Plugins persist state in JSON files (e.g., conductor-state.json). PostToolUse hooks validate state against schemas:

# PostToolUse hook after Write/Edit
if file_path.endswith("conductor-state.json"):
    schema = load_schema("schemas/conductor-state.schema.json")
    state = json.loads(file_content)
    errors = validate(state, schema)
    if errors:
        output = {"decision": "block", "message": f"Schema errors: {errors}"}
    else:
        output = {"decision": "allow"}

7.6 With External APIs

Plugins can call external APIs from hook scripts.
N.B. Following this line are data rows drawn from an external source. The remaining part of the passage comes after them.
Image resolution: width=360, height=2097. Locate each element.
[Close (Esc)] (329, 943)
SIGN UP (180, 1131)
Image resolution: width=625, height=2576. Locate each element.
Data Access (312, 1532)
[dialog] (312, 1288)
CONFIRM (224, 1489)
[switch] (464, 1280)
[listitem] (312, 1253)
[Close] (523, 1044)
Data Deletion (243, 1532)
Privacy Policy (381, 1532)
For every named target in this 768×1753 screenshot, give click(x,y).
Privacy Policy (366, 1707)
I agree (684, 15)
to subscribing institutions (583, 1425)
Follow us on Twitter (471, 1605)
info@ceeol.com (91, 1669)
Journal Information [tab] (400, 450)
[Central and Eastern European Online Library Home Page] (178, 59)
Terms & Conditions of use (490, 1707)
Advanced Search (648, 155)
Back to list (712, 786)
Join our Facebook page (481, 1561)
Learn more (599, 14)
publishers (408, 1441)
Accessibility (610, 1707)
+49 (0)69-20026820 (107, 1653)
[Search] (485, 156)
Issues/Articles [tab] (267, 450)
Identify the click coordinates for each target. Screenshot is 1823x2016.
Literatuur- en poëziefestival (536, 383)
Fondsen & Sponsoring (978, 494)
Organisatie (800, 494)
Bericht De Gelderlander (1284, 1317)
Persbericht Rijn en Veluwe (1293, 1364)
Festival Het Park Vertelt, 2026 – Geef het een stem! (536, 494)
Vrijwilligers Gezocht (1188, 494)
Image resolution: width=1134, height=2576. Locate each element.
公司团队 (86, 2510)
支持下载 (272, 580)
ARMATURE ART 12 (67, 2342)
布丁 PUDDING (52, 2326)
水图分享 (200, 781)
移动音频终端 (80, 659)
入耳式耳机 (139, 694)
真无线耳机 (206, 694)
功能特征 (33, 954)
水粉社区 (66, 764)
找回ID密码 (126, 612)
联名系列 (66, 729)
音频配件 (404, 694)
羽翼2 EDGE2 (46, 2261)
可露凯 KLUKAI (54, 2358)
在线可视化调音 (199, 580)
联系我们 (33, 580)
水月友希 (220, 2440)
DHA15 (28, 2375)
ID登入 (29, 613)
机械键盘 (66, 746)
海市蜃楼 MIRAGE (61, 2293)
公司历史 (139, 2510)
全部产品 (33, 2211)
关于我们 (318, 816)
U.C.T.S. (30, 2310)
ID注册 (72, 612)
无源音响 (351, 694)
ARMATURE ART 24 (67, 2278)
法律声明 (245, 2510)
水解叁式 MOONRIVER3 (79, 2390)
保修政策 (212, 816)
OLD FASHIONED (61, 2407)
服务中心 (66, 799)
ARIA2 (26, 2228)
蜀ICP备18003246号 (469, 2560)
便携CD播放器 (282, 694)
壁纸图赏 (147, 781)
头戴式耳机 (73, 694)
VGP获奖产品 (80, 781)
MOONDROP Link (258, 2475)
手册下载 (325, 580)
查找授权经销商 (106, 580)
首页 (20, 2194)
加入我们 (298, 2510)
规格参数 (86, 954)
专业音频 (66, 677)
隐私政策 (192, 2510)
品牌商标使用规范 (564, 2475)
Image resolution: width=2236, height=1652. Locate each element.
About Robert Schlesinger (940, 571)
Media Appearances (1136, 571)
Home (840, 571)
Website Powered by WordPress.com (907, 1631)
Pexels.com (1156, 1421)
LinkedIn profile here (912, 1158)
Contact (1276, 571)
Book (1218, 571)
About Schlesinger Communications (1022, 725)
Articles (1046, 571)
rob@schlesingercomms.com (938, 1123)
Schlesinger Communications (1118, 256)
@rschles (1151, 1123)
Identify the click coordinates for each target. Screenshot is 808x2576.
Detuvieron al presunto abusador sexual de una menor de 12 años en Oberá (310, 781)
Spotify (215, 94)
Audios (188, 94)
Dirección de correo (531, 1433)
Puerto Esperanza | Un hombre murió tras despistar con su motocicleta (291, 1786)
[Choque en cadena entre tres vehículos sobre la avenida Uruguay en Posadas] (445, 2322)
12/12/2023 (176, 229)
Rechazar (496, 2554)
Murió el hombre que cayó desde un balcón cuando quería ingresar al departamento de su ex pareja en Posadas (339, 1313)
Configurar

Example: a compliance plugin calls NIST API to fetch latest controls, then updates skill reference files.

# SessionStart hook
latest_controls = fetch_nist_controls()
update_file("skills/compliance/references/controls.yaml", latest_controls)
output = {"decision": "allow"}

Summary

The Claude Code plugin ecosystem enables production-grade AI systems through:

Lifecycle hooks for event-driven behavior injection
Skills for reusable knowledge with reference data
Agents with defined capabilities and routing logic
Commands for workflow orchestration beyond chat
MCP integration for external data and API access
Settings management for user-specific configuration

All of this with zero build system — just markdown, YAML, JSON, and executable hooks. Edit, reload, run.